Following last week’s revealing report that 7 in 10 adults were unaware of plans to increase the minimum pension access age from 55 to 57, the Treasury has now published the outcome of the consultation. Check out why Aegon’s Steven Cameron believes that these proposals are “highly contentious”.
Steven Cameron, Pensions Director at Aegon (pictured) comments:
“The Treasury’s proposals around implementing the previously announced increase in the normal minimum pension age from 55 to 57 proved highly contentious. While the provisions offering a protected pension age to those with an existing unqualified right to access age of 55 were clearly well intentioned, they raised a number of unintended consequences including legal uncertainty and complex communication challenges.
“One particular concern was that individuals who do have an unqualified right might have been put off transferring to a better value scheme in future if by doing so they lost the protection.
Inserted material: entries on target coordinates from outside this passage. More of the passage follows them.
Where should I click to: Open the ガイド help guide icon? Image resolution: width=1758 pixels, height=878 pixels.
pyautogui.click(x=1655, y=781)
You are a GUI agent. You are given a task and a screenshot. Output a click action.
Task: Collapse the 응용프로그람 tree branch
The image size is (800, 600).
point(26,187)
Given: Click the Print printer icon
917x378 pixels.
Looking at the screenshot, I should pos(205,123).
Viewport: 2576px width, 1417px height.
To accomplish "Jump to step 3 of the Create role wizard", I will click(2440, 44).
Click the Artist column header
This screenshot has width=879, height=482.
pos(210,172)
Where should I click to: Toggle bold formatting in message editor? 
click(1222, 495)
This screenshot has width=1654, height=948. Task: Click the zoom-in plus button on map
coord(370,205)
This seemed at odds with other Government pension policy. We welcome confirmation that the Treasury intends that individuals will retain a protected pension age following both block and individual transfers.
“Another particularly contentious point was the proposal to backdate changes once finalised to 11 February 2021, the date of the consultation. We welcome the new window up until 5 April 2023 which will allow individuals to benefit from an age 55 protected pension age if by then they join a scheme which, as at 11 February, already offers an unqualified right.
“These amendments to the original proposals look helpful, although scheme rule wordings will need assessed against the draft legislation to check if the intent is delivered in practice.”